Bill & Melinda Gates Foundation

Day 4 in Ethiopia: U.S. Nurses See Local Health Facilities Up Close

December 21, 2012

Last week Jennifer James was in Ethiopia to observe Save the Children’s work with frontline health workers. She, along with three US-based pediatric and obstetric nurses, visited health facilities in Addis Ababa and Hawassa.

“They do the best they can with the resources they have,” sighed Mimi Pomerleau, President-elect of the Association of Women’s Health, Obstetrics, and Neonatal Nurses, after visiting an isolated village health post that had no electricity or running water in the Ramada district in Ethiopia's southern region.

Time after time during our trip with Save the Children to observe frontline health workers, hopes were high after visiting health facilities in Ethiopia. The sheer dedication of the health workers who provide lifesaving care for their community was palpable, but the harsh reality remains: resources and equipment are needed in greater quantities in order to save more lives.

During our week in Ethiopia, we visited three community health posts, one health center, and two hospitals. In Ethiopia, the health care system is tiered. Community health posts are designed to provide care for 5,000 people by two trained health extension workers. When they cannot provide proper care for those with acute illnesses they are referred to a regional health center. Hospitals are designated for the worst illnesses that cannot be treated on either the health post or health center level.

Pomerleau, along with pediatric nurses Rosemary Livingston and Danae Ireland, recognized the failings of some of the tools, equipment, and even medical practices performed on patients.

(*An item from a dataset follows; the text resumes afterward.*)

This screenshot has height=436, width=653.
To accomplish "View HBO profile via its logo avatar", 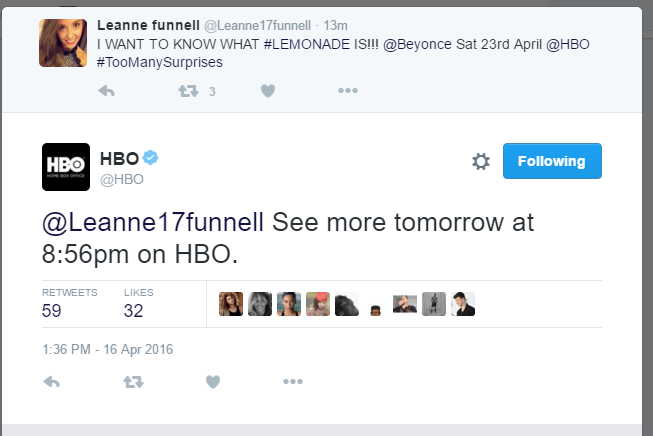I will coord(66,167).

From the nurses’ vantage point, two of whom have already seen health settings and disparities in Haiti and Zambia, the lack of resources and education are largely the determining factors that prevent better health outcomes.

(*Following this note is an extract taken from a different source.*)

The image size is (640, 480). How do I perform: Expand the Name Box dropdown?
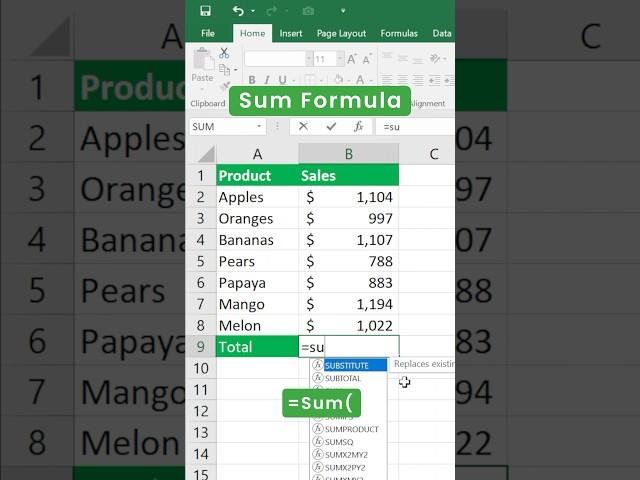(x=259, y=127)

Coming from resource-rich hospitals in Nashville, Boston, and Washington, DC, the nurses could point out succinctly where equipment in maternity wards and even medical techniques for babies, for example, could be improved, but without increased funding to buy updated, top-of-the-line medical equipment and provide more health education, they knew the Ethiopian health workers were up against an uphill battle. Each community health post and even the health center we visited didn’t have running water although they were equipped with sinks. They also didn't have electricity, a problem when an expectant mother goes into labor at night. At one of the largest hospitals in Addis Ababa its NICU had three radiant warmers for premature babies, but sadly none of them worked.

“I just want to cry,” Rosemary Livingston, a pediatric nurse at Children’s National Medical Center in Washington, DC, said after visiting the NICU at Black Lion hospital in Addis, Ababa.

Although the disparities are clearly apparent between health care in the US and that in Ethiopia, progress is being made. Ethiopia’s Ministry of Health is committed to making changes to achieve the Millennium Development Goals and the Minister of Health, Dr. Tedros Adhanom Ghebreyesus, said at the Child Survival Summit held at Georgetown University in June, “We want to build a truly women-centered health system from the bottom up.”

Judging by the commitment of the health workers we met last week to maternal and children health I have no doubt that through new country-wide health efforts and partnerships Ethiopia will drastically improve the health outcomes for its citizens and save more mothers’ and children’s lives.